YOUR ASSIGNMENT.
Lines from the opening of the material through the line containing "Limmer lists GOP" must be duplicated word for word. Pictures are not.

####

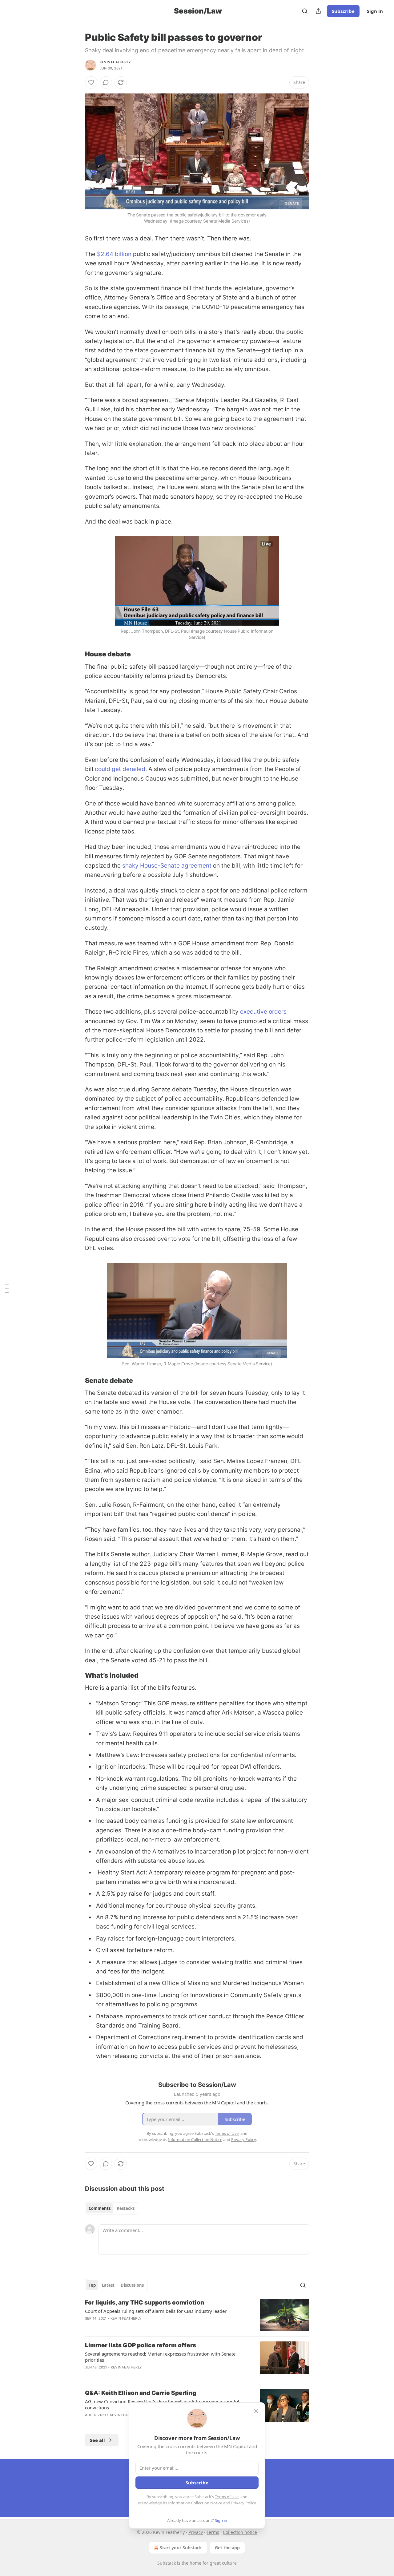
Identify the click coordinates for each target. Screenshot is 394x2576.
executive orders (263, 1011)
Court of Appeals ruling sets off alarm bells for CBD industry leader (156, 2311)
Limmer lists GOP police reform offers (140, 2345)
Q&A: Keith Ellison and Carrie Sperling (140, 2392)
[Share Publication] (318, 11)
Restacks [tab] (126, 2208)
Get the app (227, 2547)
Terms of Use (227, 2496)
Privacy (195, 2532)
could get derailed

####

THE ANSWER.
Identify the click coordinates for each target. Screenshot is 394x2576.
executive orders (263, 1011)
Court of Appeals ruling sets off alarm bells for CBD industry leader (156, 2311)
Limmer lists GOP police reform offers (140, 2345)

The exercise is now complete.